El alcalde de Manaos, Arthur Virgílio Neto, asegura que Manaos siempre ha sido generoso con los refugiados. Desde 2010, la ciudad ha recibido a 7 mil haitianos víctimas del terremoto que azotó a su país y ahora da asilo a los warao y miles de otros venezolanos". Se esperaba la debacle del gobierno de Venezuela, pero no esperábamos una migración tan intensa", dice. "Tenemos graves problemas aquí".
Virgílio Neto no exagera los desafíos que su ciudad enfrenta. Los homicidios subieron un 25 por ciento en los primeros seis meses de 2017 respecto del año pasado. La tasa de 21 por ciento de desempleo es la más alta entre las 26 capitales estatales de Brasil y la fila en la oficina de desempleo del centro de la ciudad a menudo se extiende alrededor de la cuadra.
Quiñonez es optimista de poder mantener viva a su familia en Manaos. Está en su habitación con la puerta cerrada y su ventilador zumbando. Su esposa está en la ducha y él se sienta en el suelo de la baldosa con su bebé desnudo sobre su regazo.

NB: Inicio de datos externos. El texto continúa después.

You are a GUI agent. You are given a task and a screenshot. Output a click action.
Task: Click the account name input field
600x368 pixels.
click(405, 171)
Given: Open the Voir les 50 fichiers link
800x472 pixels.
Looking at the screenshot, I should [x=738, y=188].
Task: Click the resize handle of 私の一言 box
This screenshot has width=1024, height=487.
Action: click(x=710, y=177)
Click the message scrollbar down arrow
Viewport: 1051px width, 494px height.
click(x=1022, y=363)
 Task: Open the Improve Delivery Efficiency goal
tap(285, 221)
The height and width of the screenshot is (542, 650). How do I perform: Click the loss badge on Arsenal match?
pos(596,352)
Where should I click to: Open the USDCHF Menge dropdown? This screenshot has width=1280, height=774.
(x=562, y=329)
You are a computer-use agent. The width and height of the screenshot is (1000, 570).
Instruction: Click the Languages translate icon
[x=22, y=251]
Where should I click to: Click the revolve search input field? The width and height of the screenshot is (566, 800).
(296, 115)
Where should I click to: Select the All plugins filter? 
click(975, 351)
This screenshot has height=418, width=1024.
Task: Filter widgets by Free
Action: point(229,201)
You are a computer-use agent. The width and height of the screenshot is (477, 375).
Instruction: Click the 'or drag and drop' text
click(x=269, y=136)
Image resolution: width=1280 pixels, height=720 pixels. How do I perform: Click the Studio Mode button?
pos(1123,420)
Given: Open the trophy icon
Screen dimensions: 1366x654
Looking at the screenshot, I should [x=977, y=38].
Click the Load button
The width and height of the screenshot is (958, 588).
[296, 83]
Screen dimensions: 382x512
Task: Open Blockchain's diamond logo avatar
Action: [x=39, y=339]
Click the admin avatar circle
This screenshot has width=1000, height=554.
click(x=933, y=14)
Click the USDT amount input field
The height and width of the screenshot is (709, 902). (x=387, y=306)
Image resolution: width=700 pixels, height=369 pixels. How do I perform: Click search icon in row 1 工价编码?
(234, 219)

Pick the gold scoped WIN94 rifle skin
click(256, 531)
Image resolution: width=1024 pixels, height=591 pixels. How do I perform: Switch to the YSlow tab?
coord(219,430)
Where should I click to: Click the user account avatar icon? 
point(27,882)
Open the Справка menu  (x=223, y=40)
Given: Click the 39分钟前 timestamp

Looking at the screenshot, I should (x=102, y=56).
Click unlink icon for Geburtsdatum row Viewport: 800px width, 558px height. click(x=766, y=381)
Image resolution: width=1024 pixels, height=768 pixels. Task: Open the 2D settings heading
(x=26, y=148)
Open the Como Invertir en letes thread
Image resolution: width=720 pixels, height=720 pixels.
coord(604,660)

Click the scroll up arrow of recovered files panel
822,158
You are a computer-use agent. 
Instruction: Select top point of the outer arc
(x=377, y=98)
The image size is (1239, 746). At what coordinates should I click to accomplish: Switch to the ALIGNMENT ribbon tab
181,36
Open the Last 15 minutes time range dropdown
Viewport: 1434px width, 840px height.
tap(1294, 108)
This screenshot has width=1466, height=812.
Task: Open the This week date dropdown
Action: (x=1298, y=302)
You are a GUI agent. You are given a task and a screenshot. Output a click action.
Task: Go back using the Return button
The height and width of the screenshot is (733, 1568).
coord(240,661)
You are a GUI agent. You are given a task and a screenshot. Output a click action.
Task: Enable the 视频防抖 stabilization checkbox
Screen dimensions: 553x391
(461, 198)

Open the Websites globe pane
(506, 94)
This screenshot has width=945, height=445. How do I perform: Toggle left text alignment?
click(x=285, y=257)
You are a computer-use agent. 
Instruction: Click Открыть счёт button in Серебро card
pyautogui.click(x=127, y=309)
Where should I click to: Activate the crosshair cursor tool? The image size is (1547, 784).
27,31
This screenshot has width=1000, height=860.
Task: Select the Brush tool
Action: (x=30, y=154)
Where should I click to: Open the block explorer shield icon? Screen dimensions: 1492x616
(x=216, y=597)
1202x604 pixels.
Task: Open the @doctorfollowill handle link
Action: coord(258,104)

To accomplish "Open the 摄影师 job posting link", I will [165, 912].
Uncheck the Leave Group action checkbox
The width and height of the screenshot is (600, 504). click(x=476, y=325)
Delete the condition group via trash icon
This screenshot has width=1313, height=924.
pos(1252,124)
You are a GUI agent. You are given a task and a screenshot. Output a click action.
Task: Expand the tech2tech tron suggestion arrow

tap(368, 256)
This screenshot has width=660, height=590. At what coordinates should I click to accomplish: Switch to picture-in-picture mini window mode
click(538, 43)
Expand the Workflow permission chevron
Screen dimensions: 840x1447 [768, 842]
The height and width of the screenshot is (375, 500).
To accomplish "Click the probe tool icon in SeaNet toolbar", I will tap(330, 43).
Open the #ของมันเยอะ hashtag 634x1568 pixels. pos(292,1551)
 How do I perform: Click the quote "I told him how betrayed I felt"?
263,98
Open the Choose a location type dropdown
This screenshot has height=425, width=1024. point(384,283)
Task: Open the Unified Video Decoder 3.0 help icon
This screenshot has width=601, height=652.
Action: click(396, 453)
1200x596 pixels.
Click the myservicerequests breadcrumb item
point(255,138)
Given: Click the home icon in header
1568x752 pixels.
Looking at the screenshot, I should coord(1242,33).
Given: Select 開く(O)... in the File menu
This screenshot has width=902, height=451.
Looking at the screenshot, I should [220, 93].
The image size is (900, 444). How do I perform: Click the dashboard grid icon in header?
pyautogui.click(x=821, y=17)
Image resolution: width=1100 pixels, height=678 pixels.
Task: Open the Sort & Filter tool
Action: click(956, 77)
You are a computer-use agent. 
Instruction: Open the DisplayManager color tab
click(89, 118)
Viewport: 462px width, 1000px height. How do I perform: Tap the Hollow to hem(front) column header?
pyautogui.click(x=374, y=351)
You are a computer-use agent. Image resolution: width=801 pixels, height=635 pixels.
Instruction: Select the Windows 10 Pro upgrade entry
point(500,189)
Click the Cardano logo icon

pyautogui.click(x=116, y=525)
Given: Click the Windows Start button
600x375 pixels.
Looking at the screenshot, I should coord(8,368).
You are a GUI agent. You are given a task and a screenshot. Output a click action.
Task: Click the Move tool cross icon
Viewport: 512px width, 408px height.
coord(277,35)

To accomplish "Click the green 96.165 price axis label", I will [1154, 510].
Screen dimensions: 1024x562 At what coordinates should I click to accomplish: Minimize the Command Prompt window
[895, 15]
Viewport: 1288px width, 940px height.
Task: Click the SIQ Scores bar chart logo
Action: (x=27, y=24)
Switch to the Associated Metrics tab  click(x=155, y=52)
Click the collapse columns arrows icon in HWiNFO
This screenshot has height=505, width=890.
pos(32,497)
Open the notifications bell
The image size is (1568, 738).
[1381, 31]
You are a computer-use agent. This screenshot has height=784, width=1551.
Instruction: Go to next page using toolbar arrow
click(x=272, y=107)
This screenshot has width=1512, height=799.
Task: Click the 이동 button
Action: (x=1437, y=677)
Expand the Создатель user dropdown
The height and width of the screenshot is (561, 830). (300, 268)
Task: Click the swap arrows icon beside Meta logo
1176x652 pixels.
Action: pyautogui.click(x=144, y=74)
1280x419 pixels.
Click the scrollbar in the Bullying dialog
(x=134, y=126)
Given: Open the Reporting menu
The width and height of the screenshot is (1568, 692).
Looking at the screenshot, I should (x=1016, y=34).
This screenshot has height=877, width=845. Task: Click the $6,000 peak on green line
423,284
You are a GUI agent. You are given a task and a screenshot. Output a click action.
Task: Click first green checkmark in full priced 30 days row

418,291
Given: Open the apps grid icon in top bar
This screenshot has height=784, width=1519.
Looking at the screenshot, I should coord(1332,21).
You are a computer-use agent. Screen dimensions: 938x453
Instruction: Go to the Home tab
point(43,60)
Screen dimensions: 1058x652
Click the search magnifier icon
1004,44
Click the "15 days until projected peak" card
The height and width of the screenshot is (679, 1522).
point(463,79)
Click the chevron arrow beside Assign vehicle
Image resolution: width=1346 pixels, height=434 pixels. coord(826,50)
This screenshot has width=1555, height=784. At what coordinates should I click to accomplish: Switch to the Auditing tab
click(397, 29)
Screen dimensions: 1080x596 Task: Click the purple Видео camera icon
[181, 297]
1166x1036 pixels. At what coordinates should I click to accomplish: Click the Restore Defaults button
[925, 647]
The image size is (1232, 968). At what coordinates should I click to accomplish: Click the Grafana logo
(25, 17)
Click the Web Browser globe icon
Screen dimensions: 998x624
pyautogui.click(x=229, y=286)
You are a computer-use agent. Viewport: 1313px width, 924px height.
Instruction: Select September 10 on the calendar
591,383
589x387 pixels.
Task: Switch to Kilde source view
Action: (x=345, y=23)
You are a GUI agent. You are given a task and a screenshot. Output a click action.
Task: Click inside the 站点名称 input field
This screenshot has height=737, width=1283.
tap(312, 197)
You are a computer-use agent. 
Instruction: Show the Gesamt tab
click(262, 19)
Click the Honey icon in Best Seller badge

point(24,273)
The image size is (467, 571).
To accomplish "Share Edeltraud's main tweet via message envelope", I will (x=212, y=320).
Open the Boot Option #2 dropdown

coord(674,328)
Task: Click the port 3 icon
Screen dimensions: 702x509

Dice que quiere que sus hijos aprendan warao, español y portugués. Si permanece en Manaos el tiempo suficiente, tal vez asistan a la escuela pública a pocas cuadras de distancia. En una de sus paredes, frente a la calle, hay un largo mural que representa la vida en el río: un hombre que pesca en una canoa y un indígena en la costa que lleva a un bebé en una honda. Es una vida que ha comenzado a dejar atrás.